YOUR GOAL >> Extract every line of the entries from the one containing "This screenshot has" down to the one containing "coord(193,368)", both included, and reproduce them word for word. Leave the pictures out of your answer.

EXTRACTED MATERIAL >>
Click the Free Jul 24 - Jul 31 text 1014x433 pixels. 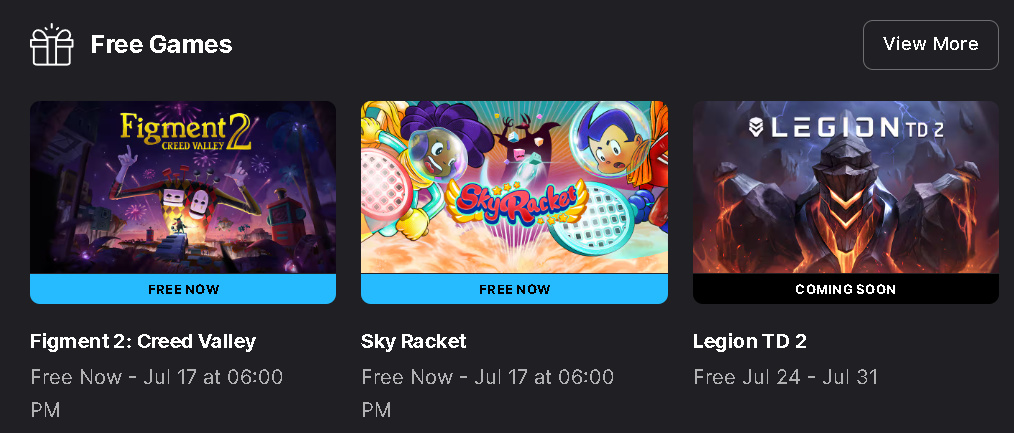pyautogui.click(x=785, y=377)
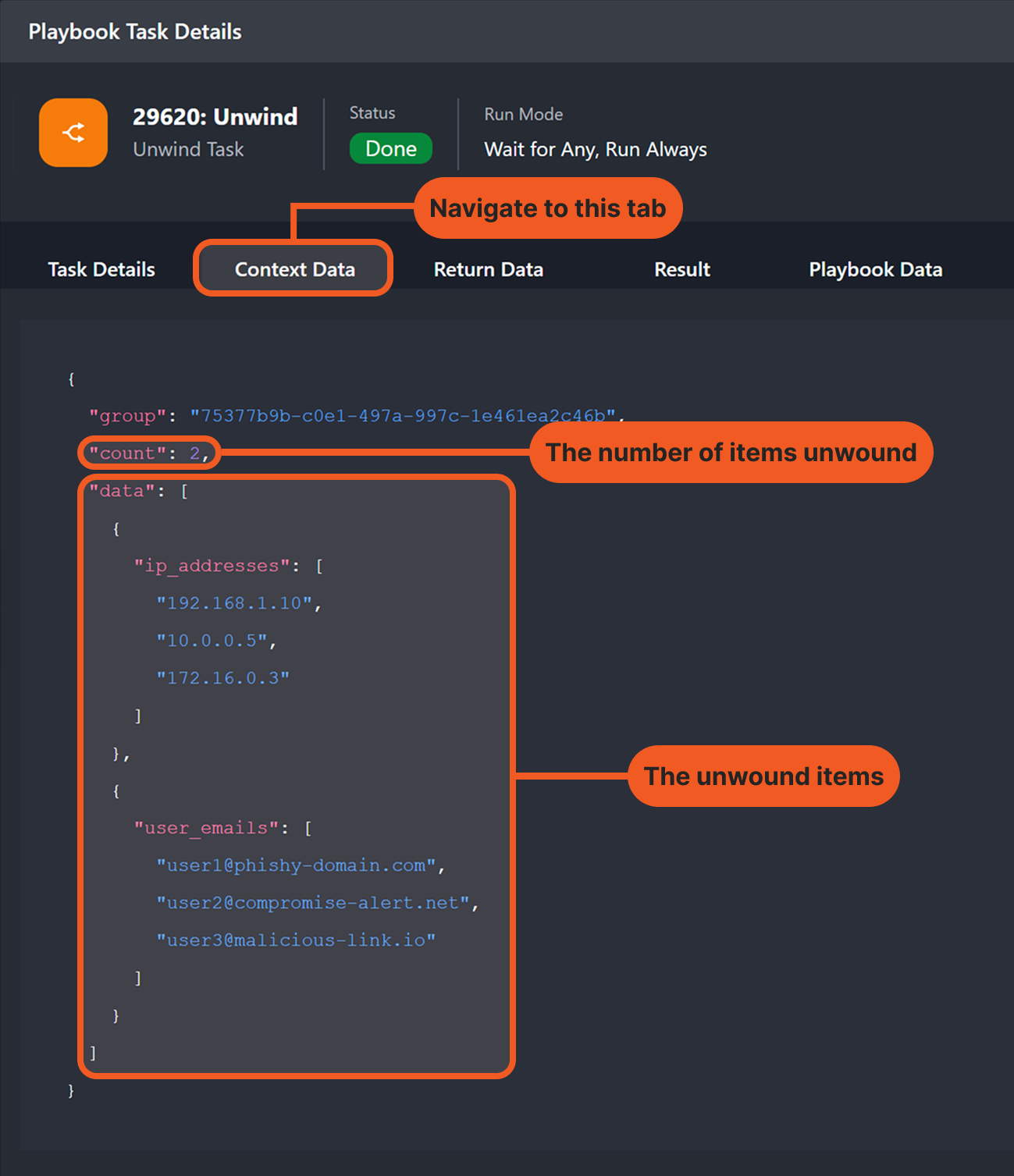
* * *
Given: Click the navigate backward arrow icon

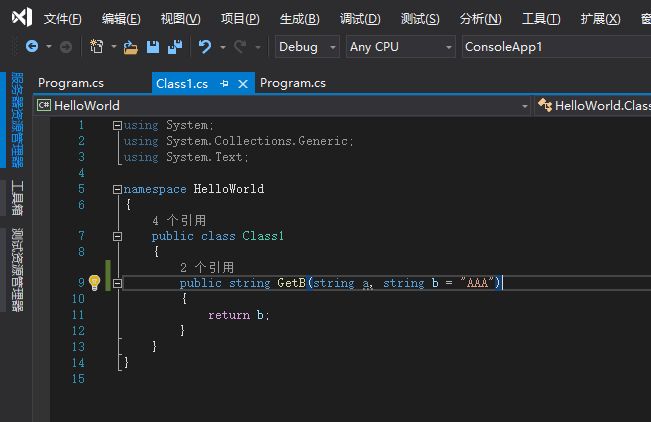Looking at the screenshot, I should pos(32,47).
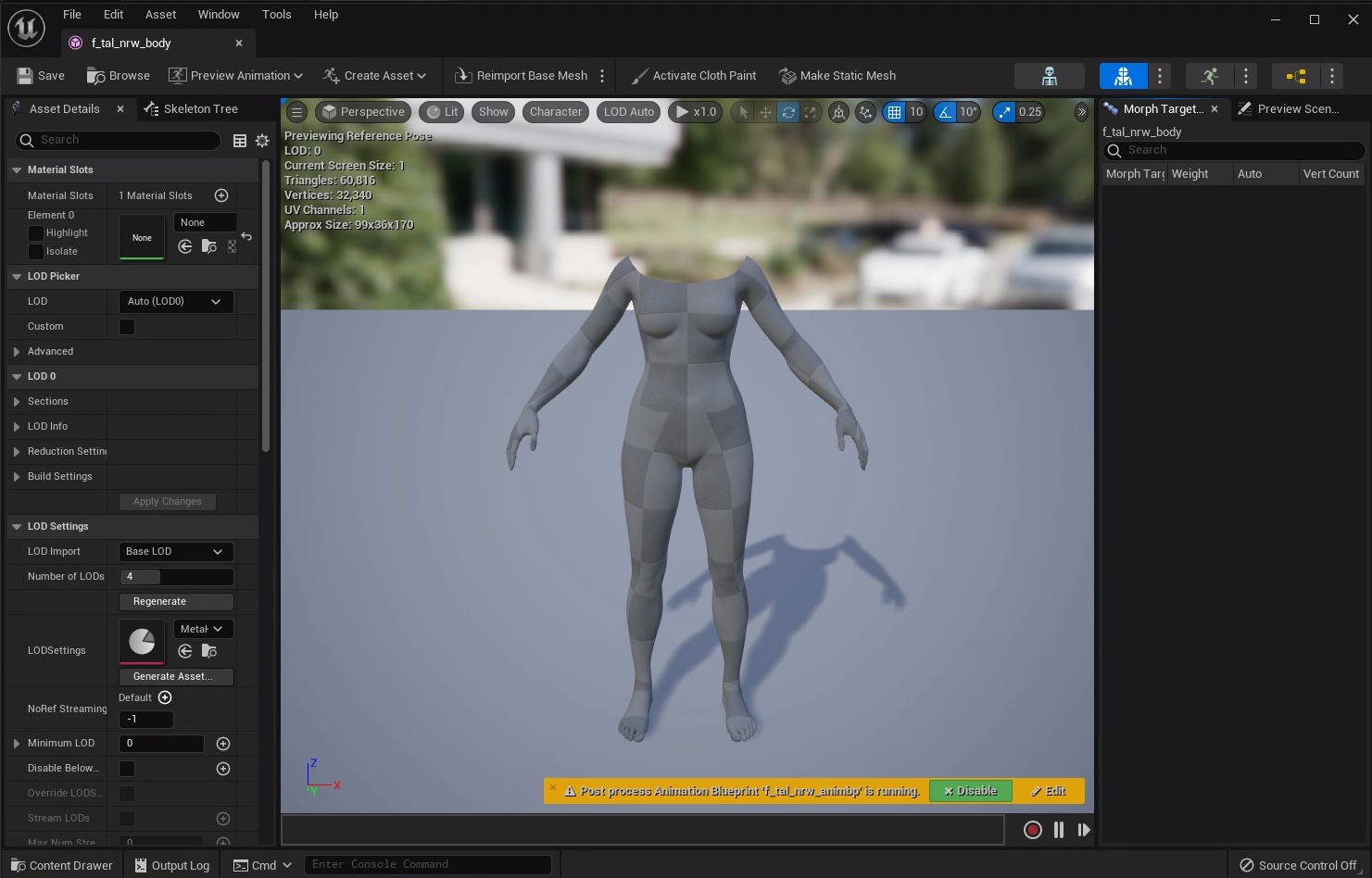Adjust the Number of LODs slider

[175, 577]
--
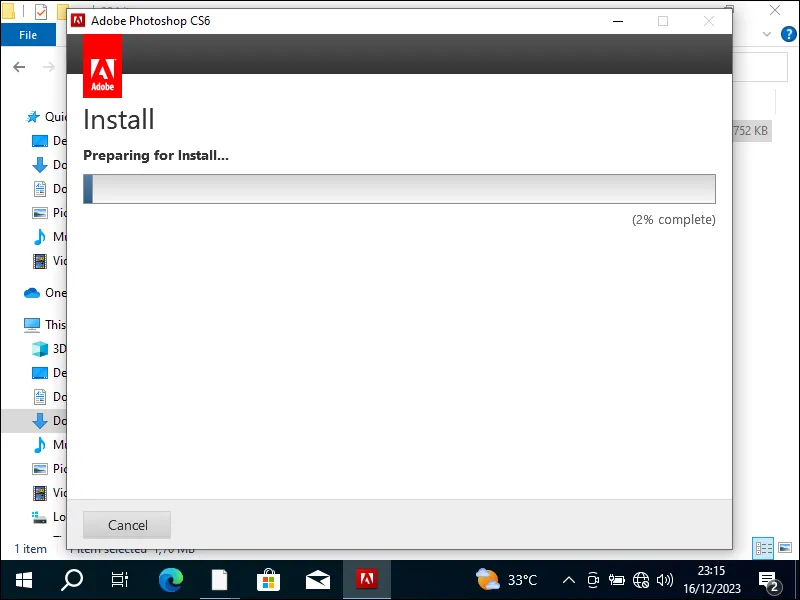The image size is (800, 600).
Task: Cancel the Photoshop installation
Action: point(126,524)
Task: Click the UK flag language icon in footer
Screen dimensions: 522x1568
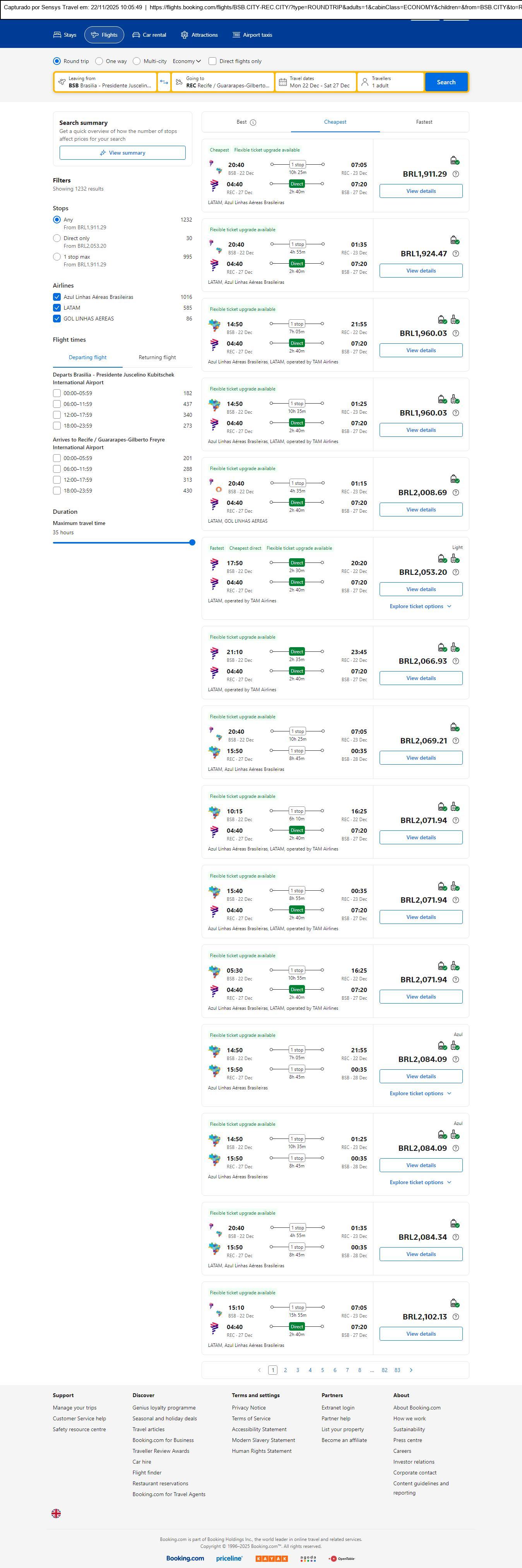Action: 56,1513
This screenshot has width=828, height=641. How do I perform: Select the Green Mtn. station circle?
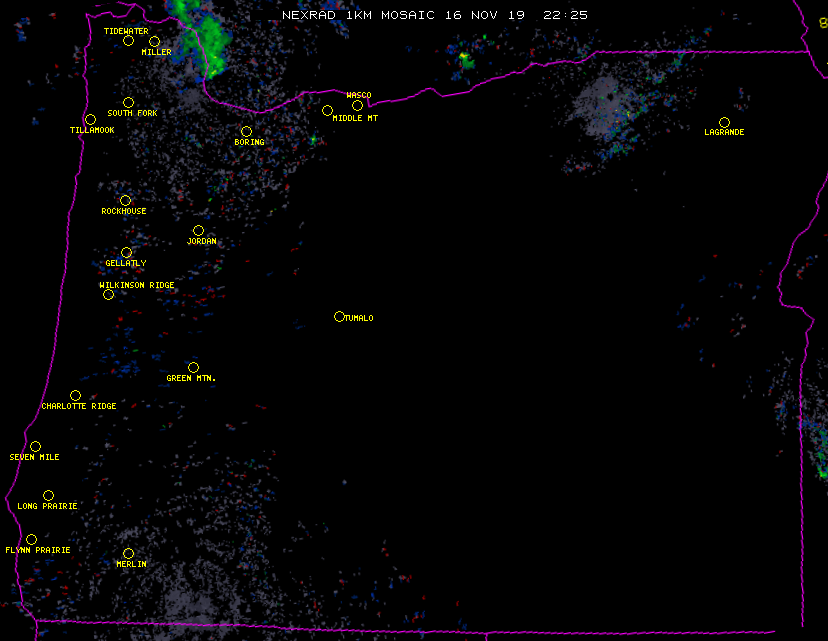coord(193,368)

RESULT OF THE TASK >>
This screenshot has width=828, height=641. How do I perform: Select the Green Mtn. station circle?
coord(193,368)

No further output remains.